* **Aufgabe 1**
Zitieren Sie aus den Datensätzen wortgetreu die Zeilen zwischen der Zeile mit „The width and“ und der Zeile mit „pyautogui.click(x=363, y=178)“, beide eingeschlossen.

* **Ausgewählter Textabschnitt**
Nach 1 Stunde, so gegen 20:30 Uhr, war das Teleskop einigermaßen ausgekühlt und es zeigte sich schnell, dass die Vergrößerung wohl weit unter 200x bleiben musste. Jupiter präsentierte sich sehr mäßig, mit starker atmosphärischer Dispersion nach rot und blau und auch sehr weich (gaußscher Weichzeichner lässt grüßen)
Ich spare mir mal alle Erzählungen was nicht oder nur sehr mäßig geklappt hat (die Liste wäre lang), sondern gehe vor allem auf die doch noch gelungenen Highlights ein.

Der Vierfachstern 41 Arietis war sehr interessant (eigentlich 5fach, aber die Komponente A ist ein visuell nicht trennbarer spektroskopischer Doppelstern). Die hellste Komponente strahlt mit 3,6 mag richtig hell und um diesen hellen Stern finden sich in 30-120 Bogensekunden Abstand seine Begleiter B,C und D. Das interessante bei diesem System sind dabei nicht die Abstände, sondern die geringe Helligkeit der Begleiter (10.8 - 10.6 - 8.8) die ganz schwach neben dem Hauptstern stehen, aber man muss sich auch nicht die Augen verrenken um sie zu sehen. Zudem steht 41 Arietis in einer recht sternarmen Umgebung, so dass im Gesichtsfeld tatsächlich nur der Stern und seine Komponenten zu sehen sind.

* **Vorgegebene Daten**
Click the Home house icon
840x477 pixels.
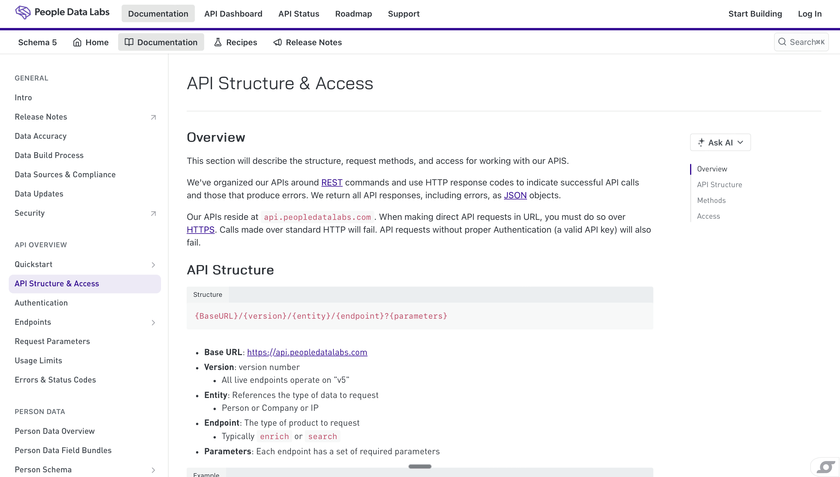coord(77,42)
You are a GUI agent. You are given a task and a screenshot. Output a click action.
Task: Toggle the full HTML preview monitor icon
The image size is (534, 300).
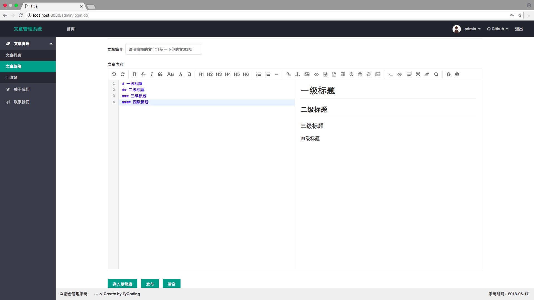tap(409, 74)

---

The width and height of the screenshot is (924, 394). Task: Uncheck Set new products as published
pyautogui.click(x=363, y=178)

--

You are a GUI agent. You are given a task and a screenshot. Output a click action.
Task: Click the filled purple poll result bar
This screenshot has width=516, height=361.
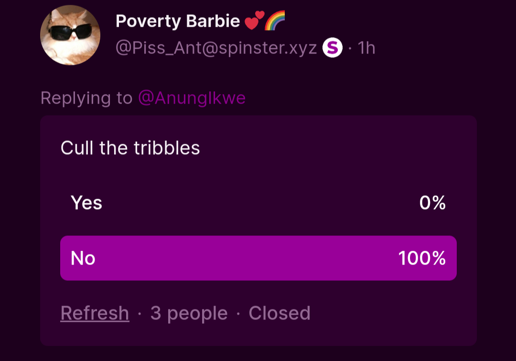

* **Aufgabe 2**
Geben Sie aus dem Beobachtungsbericht den Wortlaut zwischen „Ich spare mir“ und „zu sehen sind.“ einschließlich unverändert aus.

* **Richtige Lösung 1**
The width and height of the screenshot is (924, 394). Task: Uncheck Set new products as published
pyautogui.click(x=363, y=178)

* **Richtige Lösung 2**
Ich spare mir mal alle Erzählungen was nicht oder nur sehr mäßig geklappt hat (die Liste wäre lang), sondern gehe vor allem auf die doch noch gelungenen Highlights ein.

Der Vierfachstern 41 Arietis war sehr interessant (eigentlich 5fach, aber die Komponente A ist ein visuell nicht trennbarer spektroskopischer Doppelstern). Die hellste Komponente strahlt mit 3,6 mag richtig hell und um diesen hellen Stern finden sich in 30-120 Bogensekunden Abstand seine Begleiter B,C und D. Das interessante bei diesem System sind dabei nicht die Abstände, sondern die geringe Helligkeit der Begleiter (10.8 - 10.6 - 8.8) die ganz schwach neben dem Hauptstern stehen, aber man muss sich auch nicht die Augen verrenken um sie zu sehen. Zudem steht 41 Arietis in einer recht sternarmen Umgebung, so dass im Gesichtsfeld tatsächlich nur der Stern und seine Komponenten zu sehen sind.